Before the Band-Aid became the thing you grab without thinking, it was a small domestic hack made for one woman in one kitchen. Earle Dickson, a Johnson & Johnson cotton buyer, had a problem at home: his wife, Josephine, kept cutting and burning her fingers while cooking.[1]
The standard fix in 1920 was awkward. A small wound usually meant cutting gauze, holding it in place, wrestling with surgical tape, and often needing another pair of hands. Dickson wanted Josephine to be able to bandage herself while he was away. So he laid little pads of sterile gauze along a strip of adhesive tape, covered the sticky parts with crinoline, and rolled the whole thing back up so she could snip off a ready-made dressing whenever she needed it.[2]
That kitchen workaround became the first Band-Aid brand adhesive bandage. Johnson & Johnson introduced it commercially in 1921, but the earliest version was not the tidy little strip in your medicine cabinet. It was huge by modern standards: roughly 18 inches long and a few inches wide, meant to be cut down to size.[3]
The clever part was not just the gauze or the tape. Both already existed. Dickson combined them into something a person could apply alone, quickly, and without much skill. The National Inventors Hall of Fame describes it as the first commercial dressing for small wounds that consumers could easily apply themselves.[4]
The product did not instantly take over American bathrooms. Early sales were sluggish, in part because the first strips still required scissors. Johnson & Johnson eventually put Band-Aids into the hands of Boy Scouts, giving away samples to troops around the country. That practical audience helped spread the habit. By 1924, the company was machine-making smaller ready-to-use bandages, and by 1939 it was selling sterilized Band-Aids.[2]

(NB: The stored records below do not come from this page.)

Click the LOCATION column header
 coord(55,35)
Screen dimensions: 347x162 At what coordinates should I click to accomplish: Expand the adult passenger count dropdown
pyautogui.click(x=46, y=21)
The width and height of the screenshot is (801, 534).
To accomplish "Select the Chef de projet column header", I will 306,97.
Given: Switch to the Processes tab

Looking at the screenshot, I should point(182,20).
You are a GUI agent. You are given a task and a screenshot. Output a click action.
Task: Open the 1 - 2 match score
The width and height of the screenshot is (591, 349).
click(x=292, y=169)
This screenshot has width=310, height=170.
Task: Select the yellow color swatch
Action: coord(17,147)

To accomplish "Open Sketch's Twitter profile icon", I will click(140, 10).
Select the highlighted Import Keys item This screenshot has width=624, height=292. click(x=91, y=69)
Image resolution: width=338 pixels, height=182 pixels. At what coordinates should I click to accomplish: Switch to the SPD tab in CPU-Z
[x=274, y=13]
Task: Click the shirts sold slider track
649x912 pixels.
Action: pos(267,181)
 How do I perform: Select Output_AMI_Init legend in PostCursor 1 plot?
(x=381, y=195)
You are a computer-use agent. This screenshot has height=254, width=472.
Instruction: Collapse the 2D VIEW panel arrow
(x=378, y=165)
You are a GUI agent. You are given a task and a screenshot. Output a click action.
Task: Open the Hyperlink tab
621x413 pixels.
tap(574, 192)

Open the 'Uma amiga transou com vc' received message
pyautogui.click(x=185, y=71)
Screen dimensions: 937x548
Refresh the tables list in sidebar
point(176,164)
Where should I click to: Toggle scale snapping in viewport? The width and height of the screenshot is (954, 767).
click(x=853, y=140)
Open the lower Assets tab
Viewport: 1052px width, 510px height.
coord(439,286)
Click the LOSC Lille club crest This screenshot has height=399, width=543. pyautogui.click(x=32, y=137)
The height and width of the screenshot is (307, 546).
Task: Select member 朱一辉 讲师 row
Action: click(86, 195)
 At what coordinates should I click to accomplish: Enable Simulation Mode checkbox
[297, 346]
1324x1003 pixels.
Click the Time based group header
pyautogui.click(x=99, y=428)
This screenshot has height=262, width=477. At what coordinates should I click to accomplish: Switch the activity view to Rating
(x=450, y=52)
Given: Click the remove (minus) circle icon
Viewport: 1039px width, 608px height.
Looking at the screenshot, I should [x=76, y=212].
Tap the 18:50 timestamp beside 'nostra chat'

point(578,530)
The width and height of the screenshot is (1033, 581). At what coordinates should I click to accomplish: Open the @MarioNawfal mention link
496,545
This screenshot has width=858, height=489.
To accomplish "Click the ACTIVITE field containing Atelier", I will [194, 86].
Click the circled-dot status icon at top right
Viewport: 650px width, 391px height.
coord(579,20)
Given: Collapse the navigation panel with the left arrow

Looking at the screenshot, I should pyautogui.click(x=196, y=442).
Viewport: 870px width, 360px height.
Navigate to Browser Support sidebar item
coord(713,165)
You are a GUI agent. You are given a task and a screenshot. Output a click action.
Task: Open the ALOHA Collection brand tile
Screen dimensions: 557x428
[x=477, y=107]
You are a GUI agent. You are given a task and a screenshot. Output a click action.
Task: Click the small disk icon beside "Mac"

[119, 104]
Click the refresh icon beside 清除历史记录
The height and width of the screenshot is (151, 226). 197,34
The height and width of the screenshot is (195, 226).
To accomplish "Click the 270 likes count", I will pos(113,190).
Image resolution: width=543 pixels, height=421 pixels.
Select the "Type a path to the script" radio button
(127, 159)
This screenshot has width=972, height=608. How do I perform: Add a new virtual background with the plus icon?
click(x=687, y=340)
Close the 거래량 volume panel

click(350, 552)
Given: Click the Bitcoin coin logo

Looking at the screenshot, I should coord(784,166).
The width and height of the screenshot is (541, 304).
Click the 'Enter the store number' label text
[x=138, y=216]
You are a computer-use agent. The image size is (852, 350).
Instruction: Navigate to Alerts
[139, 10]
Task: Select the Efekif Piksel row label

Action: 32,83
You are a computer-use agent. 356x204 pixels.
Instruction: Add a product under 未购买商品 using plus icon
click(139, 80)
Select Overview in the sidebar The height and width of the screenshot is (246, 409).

The story has a funny scale problem. The invention began with Josephine Dickson nicking herself in the kitchen, but it helped create an entire consumer category. A century later, Band-Aid is so familiar that the brand name is often used as a generic word for adhesive bandages in everyday speech.[5]
That is why this little strip matters. Not every invention starts as a laboratory breakthrough or a grand industrial plan. Sometimes it starts with someone noticing that a loved one keeps getting hurt, then asking a humbler question: why is the obvious solution still so hard to use?